Furthermore, P-300 exhibits good compatibility with graphite and an uncomplicated silicon-graphite ratio control. Hence, P-300 silicon-graphite anodes can easily achieve an 800 mAh/g capacity – a 130% higher initial capacity than graphite anodes. These results signal that P-300 is a strongly favourable candidate for commercial graphite anodes in large cell formats. NBMSiDE® P-300 is now under the optimization process for pilot production and implementation within full cell2 designs and tests.
To protect the proprietary manufacturing know-how, NEO has submitted the related patent application to the Korean Intellectual Property Office (KIPO). Enhanced concepts for engineering silicon particle size through the utilization of key additives during the milling process comprise the core content of the applied patent.
Expanding Focus to Solid-State Batteries for Space and eVTOL Industries
Recent advancements in NBMSiDE® P-300 reinforce that NEO’s products are highly applicable and necessary for solid-state batteries. Solid-state batteries are recognized as the most practical battery systems for the space and electric vertical take-off and landing (eVTOL) industries due to thermal stability with a wide operating temperature range, non-flammable safety, and high energy density.

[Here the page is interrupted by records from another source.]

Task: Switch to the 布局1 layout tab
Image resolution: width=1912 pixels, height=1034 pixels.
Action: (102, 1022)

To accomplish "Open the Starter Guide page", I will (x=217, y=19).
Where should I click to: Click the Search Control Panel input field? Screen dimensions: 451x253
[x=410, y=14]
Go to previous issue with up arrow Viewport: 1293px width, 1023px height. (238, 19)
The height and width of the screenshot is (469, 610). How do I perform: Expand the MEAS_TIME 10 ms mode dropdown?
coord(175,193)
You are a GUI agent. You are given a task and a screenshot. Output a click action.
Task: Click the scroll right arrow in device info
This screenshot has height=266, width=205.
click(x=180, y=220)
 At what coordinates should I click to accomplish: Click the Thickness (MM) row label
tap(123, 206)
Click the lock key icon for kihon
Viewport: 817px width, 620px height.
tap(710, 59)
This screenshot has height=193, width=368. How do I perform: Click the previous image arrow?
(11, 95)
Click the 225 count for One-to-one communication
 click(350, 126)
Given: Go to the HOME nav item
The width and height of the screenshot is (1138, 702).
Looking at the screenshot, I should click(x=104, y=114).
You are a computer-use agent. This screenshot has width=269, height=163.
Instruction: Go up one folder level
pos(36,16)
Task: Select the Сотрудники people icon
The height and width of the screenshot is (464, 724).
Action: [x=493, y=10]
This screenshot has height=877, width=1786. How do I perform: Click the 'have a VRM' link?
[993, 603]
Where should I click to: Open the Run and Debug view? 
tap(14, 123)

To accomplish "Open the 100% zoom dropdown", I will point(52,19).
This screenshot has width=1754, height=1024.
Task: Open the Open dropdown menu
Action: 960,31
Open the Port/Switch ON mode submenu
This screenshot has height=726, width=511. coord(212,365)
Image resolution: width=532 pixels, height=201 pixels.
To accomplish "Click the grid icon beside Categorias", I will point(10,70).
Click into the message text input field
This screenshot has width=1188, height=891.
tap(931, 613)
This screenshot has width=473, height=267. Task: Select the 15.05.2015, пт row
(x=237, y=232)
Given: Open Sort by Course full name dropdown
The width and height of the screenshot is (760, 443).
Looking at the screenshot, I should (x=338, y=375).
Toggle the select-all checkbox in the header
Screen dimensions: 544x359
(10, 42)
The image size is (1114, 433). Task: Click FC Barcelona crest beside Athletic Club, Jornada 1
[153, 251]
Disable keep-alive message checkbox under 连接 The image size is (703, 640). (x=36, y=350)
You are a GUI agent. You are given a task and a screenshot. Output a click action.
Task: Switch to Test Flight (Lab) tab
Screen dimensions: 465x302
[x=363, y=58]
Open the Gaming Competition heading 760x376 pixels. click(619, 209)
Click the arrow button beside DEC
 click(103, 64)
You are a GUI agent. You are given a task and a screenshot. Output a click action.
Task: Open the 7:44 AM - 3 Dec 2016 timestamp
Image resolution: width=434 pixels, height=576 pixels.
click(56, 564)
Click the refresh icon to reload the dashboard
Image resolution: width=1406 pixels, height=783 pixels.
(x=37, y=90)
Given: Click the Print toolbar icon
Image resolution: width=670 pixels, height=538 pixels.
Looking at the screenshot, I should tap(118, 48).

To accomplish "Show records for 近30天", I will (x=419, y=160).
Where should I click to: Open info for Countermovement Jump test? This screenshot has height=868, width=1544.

Mr. Spencer Huh, President & CEO of NEO, commented, “In 2025, NEO Battery Materials is committed to diversifying the applications of our advanced silicon anode technology to capitalize on emerging opportunities in the rapidly growing space and eVTOL industries. These sectors represent significant market potential, driven by increasing demand for lightweight, high-performance, and thermally stable energy solutions. By targeting these transformative industries, along side our existing focus on electric vehicles, NEO aims to position itself at the forefront of innovation, addressing critical challenges and advancing energy storage technology to support the next generation of transportation and aerospace applications.”
As NEO’s products are based on metallurgical, micron-sized silicon with polymer coatings, reducing silicon particle fracturing and adverse side reactions at the electrolyte-electrode interface is essential to mitigate contact loss during cycling tests in solid-state batteries. P-300’s enhanced conductivity and improved lithium-ion diffusion would provide stable performance and high compatibility between pure silicon anodes in solid-state batteries.
1Coulombic Efficiency: Ratio of electrons transferred out from an electrode material/battery during discharging to the number transferred into the material during charging over a full charging cycle (Discharging Capacity-to-Charging Capacity). Ex. If the current discharging capacity is 2,000 mAh/g and the preceding charging capacity was 2,500 mAh/g, the Coulombic efficiency is 80%.
2Full Cell: Lithium-ion battery comprises all four core materials (cathode, anode, separator, and electrolyte). Generally, battery anode materials proof-of-concept and optimization are initiated with half cells in which only the anode, separator, and electrolyte are used with a lithium-metal counter electrode that may supply an infinite number of lithium-ions. Full cells have a limited number of lithium-ions given that commercial-level cathode materials retain trivial amounts of lithium-ions compared to lithium-metal. Consequently, capacity retention is heavily affected by Coulombic efficiency at every charging cycle.